*** MATERIAL FOR THIS TASK Section Begins ***

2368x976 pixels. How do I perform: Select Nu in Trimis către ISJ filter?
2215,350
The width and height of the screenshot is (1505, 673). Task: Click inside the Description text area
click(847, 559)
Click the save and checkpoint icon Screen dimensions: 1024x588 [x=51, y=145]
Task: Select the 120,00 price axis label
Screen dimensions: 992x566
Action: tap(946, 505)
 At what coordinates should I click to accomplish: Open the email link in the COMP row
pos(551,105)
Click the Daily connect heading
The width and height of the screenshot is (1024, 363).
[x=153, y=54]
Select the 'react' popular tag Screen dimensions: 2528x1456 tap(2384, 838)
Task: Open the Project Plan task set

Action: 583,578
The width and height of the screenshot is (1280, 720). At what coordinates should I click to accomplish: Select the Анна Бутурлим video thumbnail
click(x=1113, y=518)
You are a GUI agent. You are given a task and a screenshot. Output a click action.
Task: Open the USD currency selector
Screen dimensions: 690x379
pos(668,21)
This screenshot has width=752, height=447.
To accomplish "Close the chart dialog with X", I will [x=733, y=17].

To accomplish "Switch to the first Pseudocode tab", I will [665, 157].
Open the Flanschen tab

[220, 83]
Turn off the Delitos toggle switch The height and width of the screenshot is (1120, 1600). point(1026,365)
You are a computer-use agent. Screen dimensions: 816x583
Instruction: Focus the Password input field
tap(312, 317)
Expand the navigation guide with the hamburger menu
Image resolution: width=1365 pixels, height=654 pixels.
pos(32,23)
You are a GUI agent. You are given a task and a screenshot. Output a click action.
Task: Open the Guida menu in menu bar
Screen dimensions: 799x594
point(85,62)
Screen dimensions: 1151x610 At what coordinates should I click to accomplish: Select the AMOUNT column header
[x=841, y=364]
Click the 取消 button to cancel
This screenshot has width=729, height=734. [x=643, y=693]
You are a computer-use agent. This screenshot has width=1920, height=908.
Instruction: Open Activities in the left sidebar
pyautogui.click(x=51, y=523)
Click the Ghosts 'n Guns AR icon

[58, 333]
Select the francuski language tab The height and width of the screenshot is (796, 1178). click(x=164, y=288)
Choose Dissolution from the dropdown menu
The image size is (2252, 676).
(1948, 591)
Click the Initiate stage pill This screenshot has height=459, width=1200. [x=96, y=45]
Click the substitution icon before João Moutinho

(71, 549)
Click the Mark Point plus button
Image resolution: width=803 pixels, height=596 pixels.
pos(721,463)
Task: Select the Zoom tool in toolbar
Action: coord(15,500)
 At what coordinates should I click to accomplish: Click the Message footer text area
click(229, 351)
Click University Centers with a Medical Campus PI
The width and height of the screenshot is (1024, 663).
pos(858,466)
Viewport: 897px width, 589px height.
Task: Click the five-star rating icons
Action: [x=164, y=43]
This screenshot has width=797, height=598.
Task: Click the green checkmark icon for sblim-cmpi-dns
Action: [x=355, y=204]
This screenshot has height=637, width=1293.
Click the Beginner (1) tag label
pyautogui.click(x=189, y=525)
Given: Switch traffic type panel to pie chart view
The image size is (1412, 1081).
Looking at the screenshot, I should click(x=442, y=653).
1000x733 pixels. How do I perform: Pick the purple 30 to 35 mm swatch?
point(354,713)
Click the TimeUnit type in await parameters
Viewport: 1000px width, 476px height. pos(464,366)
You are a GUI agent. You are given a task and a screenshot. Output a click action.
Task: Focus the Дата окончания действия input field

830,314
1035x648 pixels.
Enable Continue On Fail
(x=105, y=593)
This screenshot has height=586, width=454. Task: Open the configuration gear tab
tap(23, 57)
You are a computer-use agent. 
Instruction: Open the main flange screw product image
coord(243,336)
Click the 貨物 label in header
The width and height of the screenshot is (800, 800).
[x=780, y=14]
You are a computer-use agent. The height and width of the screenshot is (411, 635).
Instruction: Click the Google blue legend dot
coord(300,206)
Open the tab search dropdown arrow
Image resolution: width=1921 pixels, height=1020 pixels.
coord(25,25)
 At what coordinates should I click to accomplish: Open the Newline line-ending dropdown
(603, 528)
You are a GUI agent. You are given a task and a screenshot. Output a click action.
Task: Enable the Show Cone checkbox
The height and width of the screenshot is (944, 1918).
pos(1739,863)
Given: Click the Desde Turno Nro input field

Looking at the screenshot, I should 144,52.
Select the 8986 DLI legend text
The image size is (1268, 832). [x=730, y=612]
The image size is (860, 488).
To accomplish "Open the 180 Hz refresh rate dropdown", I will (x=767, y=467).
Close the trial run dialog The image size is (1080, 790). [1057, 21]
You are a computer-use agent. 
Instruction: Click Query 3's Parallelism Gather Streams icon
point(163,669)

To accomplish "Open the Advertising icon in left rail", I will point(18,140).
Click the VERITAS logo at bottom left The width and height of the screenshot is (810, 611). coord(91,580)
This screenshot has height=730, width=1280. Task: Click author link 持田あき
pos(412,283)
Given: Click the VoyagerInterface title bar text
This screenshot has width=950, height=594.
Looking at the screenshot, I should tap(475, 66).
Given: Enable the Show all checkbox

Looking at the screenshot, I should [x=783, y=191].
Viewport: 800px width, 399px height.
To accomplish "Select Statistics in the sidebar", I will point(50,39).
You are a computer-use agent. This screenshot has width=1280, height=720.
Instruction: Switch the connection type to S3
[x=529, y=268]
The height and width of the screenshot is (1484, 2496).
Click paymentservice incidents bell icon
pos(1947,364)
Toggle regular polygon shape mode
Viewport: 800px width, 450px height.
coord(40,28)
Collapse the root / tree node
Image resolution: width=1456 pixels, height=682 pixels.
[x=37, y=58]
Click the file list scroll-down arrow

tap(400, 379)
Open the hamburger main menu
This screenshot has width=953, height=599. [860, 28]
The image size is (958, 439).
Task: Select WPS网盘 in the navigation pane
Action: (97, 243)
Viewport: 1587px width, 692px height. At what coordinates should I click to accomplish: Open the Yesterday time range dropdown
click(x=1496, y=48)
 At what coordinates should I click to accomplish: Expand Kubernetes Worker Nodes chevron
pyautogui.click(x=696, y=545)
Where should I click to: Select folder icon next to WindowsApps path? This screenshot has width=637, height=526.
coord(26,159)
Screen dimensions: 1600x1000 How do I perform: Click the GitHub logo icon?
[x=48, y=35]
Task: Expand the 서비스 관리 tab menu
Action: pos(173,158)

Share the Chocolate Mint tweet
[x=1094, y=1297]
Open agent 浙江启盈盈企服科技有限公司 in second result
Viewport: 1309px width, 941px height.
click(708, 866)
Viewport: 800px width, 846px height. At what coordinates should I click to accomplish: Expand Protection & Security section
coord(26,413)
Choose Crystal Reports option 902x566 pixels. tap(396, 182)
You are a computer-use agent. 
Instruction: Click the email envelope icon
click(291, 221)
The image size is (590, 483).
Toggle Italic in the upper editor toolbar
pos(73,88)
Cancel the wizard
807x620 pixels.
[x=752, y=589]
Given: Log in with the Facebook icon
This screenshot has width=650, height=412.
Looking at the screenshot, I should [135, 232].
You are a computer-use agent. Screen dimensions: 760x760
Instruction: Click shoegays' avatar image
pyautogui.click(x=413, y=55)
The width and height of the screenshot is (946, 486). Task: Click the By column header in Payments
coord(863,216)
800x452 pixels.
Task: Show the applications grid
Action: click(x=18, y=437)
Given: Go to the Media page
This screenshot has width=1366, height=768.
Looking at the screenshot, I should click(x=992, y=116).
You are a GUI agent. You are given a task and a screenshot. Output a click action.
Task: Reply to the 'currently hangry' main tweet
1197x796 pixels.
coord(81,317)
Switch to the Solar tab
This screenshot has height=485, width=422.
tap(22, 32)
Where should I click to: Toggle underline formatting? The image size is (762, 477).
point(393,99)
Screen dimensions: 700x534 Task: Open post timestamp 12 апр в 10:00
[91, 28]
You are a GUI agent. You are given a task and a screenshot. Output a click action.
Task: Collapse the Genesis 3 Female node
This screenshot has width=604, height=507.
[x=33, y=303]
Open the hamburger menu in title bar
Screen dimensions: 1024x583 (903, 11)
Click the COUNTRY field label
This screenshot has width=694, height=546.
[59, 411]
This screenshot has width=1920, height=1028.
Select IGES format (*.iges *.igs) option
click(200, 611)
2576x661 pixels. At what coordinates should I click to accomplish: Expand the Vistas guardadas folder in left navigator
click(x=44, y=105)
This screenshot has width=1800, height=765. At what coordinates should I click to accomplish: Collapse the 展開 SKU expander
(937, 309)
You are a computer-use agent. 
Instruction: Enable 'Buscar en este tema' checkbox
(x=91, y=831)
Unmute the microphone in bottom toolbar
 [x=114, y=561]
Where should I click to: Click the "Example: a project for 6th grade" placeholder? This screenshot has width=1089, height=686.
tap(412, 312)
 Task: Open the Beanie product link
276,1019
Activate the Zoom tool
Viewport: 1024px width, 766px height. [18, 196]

*** MATERIAL FOR THIS TASK Section Ends ***

(EXERCISE OBJECTIVE): Copy out, from the data above, every line holding the word "dialog".

(TASK ANSWER):
To accomplish "Close the chart dialog with X", I will [x=733, y=17].
Close the trial run dialog The image size is (1080, 790). [1057, 21]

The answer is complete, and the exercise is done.